- [AIM]:
In the home-buying guide below, reproduce word for word the part that opens with the words containing "About two weeks" and closes with "or Northern Ireland.".

- [TEXT EXTRACT]:
-- START --

Here’s a quick breakdown of all the steps to buying a home, along with roughly how long each stage takes.


How long (approx.)


Assuming you already have your deposit saved up, you can get a mortgage in principle in 24 hours. 

Finding a property and having an offer accepted

Several weeks if you’re lucky; several months if not

Working towards exchange of contracts

One to three months

Exchange to completion

Contracts are usually exchanged around two weeks before completion, but this period may be longer or shorter.


About two weeks to fulfil other obligations e.g. stamp duty.


2 to 3 months minimum – if all goes well!
Many home purchases take far longer.

Buying a home in Scotland

The Scottish process of homebuying is different from that in England and Wales. In Scotland the role of the estate agent is often handled by the solicitor, and certain other parts of the process are also streamlined (e.g. surveys are generally the seller’s responsibility, as part of the Scottish Home Report). There is also a different tax (Land and Building Transaction Tax) instead of stamp duty.

Read on to find out more about all the stages of buying a home in England, Wales or Northern Ireland.

1. Preparing to buy a home

Before you can start the process of buying a home, you of course need to know how you’ll pay for it. If you’re a first-time buyer, you’ll need to save up a deposit. If you already own a home, you’ll probably need to sell it in order to afford your next one. How long this takes can vary considerably.

We’ll assume you’ve got these steps in hand and move straight to the process of house-hunting.

Work out how much you can afford

You need to know the maximum price of property you can afford. This depends on the amount you’ll be allowed to borrow (which is based on your income), and on the size of your deposit. Our Mortgage Calculator can help you estimate this.

Get a mortgage in principle

Approach a lender for a mortgage in principle (MIP). This is an official estimate from a lender of how much you can afford to borrow on a mortgage. Even at this early stage it’s worth going through a mortgage broker in order to obtain the best available offer.

-- END --

- [PROVIDED DATA]:
-- START --

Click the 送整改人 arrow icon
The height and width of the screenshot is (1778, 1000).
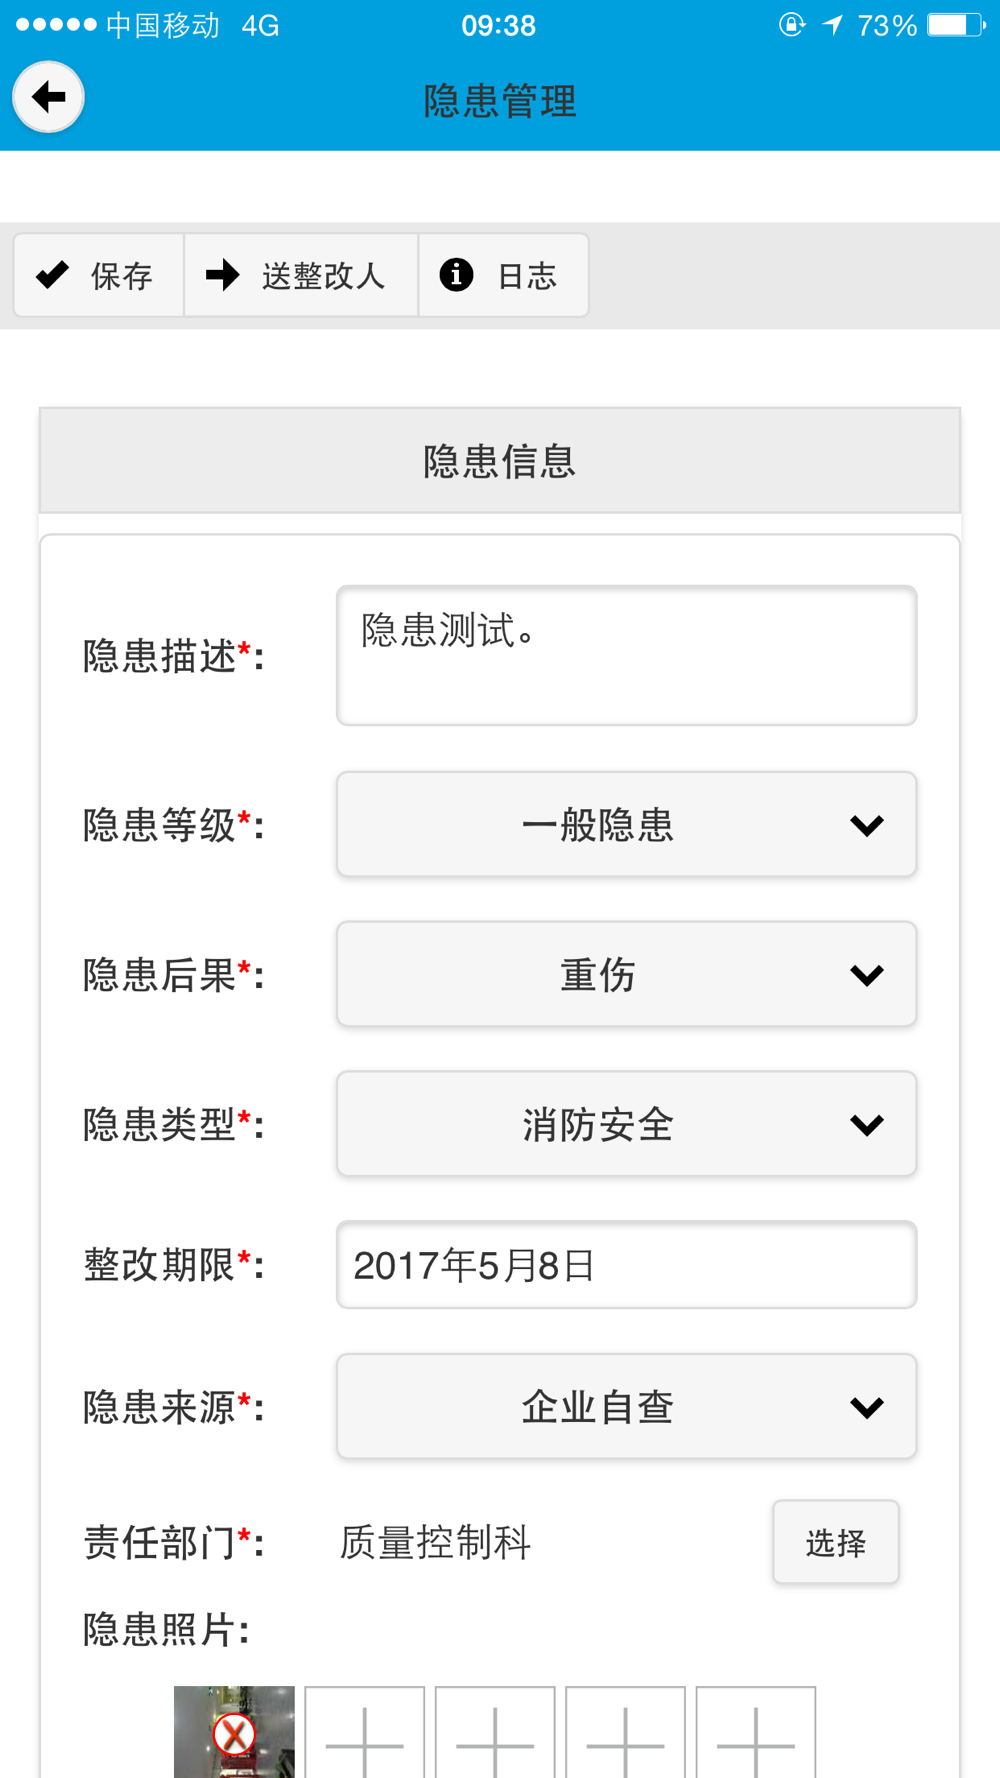coord(223,274)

-- END --

- [RESULT BELOW]:
About two weeks to fulfil other obligations e.g. stamp duty.


2 to 3 months minimum – if all goes well!
Many home purchases take far longer.

Buying a home in Scotland

The Scottish process of homebuying is different from that in England and Wales. In Scotland the role of the estate agent is often handled by the solicitor, and certain other parts of the process are also streamlined (e.g. surveys are generally the seller’s responsibility, as part of the Scottish Home Report). There is also a different tax (Land and Building Transaction Tax) instead of stamp duty.

Read on to find out more about all the stages of buying a home in England, Wales or Northern Ireland.